Now, if you’re wondering “but I’m a fitness professional. I can’t make recommendations on nutrition and supplements.” Sure, you can’t recommend, and you can’t make health claims. But you can cite evidence, and you can state facts. For instance, you can not say “you should take magnesium, because it will lower your blood pressure.” But instead you can say “studies have shown that magnesium lowers blood pressure.” You can also say “I have one client whose blood pressure dropped when they started taking magnesium.”

You’re not making health claims. You’re not giving your opinion. You’re simply stating facts.

Weeks 11 and 12

George had continued to increase his dose of magnesium, up as high as 3000 mg/day. However, now, he also added 3-4 cups per day of hibiscus tea, as well as 3-4 cups per day of red beet crystals.

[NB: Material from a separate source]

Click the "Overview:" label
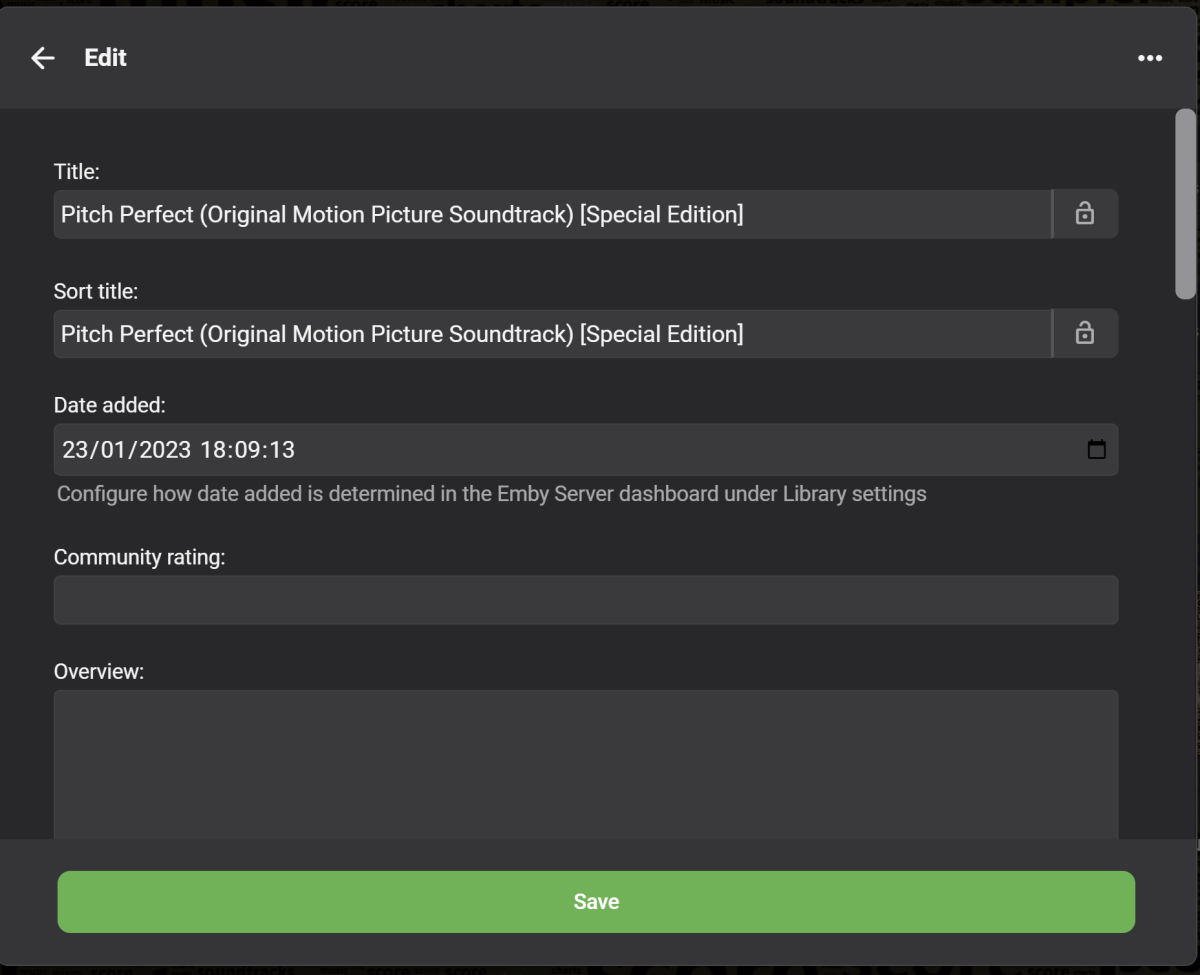Viewport: 1200px width, 975px height. [x=99, y=672]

However, due to an emergency with his mother that he had to take care of, stress levels were particularly high, and nutrition wasn’t that great, so we had a slight regression.

The results:

  • George’s highest systolic blood pressure was 145
  • George’s highest diastolic blood pressure was 97
  • George’s lowest systolic blood pressure was 128
  • George’s lowest diastolic blood pressure was 84
  • George’s average blood pressure was 136/90

So on the surface, it looks like a regression, but we have to take into account the added element of the extra stress with his mother. Ordinarily, under a stressful situation, George’s blood pressure would rise a lot more than it did. The fact that his blood pressure didn’t rise that high under this situation is a small victory. It means that even though the stress was there, it was less damaging on his body than if he hadn’t been supplementing, and exercising.

Yes, there’s more work to do, to get his blood pressure even better, but not a bad drop in 12 weeks.

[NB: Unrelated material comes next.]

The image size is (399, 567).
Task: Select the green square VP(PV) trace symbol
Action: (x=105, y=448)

What Could Have Gone Better

Point #1: Magnesium

In retrospect, I would have introduced magnesium supplementation earlier in the process. The other thing that I would have done differently is be a bit more aggressive with the dosages. Once we got to 1000 mg/day, I started getting nervous, even though George was feeling just fine. At that point, I was about to conclude that the magnesium isn’t working for George, and was about to drop it altogether.

George suggested trying higher dosages at his own risk. I told him that was his choice, and to just monitor for symptoms of toxicity (like diarrhea, low heart rate, mental sluggishness, etc.). In fact, George didn’t experience a blood pressure-lowering effect until he got to 2000 mg. And that was the largest effect of any other strategy that we used. If I had “wimped out” at 1000 mg, George would have missed out on some potent blood pressure lowering effects.

Point #2: Food Sensitivities

Around week 4, I suggested to George to get tested for food sensitivities (which is not the same as allergies). I thought that might have a strong effect on his blood pressure, because if he’s constantly eating foods that may be healthy, but he’s sensitive to, it could be raising his cortisol, which could in turn raise his blood pressure.

Unfortunately it took 7 weeks to get the results of his test, which was way too long. If I was to do it again, I would have done this earlier in the process.

Point #3: Compliance

George’s compliance to my nutrition and exercise recommendations was about 70%. So he missed about 30% of the workouts, and ate/drank things he wasn’t supposed to 30% more time than he should have.

It comes as no surprise that better compliance would get better results.

Point #4: Massage, Acupuncture and Meditation

This is more a point of curiosity, whether any of those would have a measurable blood pressure-lowering effect. We did not experiment with those during out 12 weeks together.

So there you have it. The exact week-by-week breakdown of how we turned around George’s high blood pressure. All these numbers and analysis are nice, but how does it translate to his quality of life?

  • He now has more energy
  • He’s able to relax and unwind better after a long day at work
  • He can sleep better
  • He’s better with the people around him
  • He can take care of his mother better

And as a fitness professional, those are the exact reasons we got into this industry in the first place. Happy clients are referring clients, and sure enough, George shared this article all over his social media.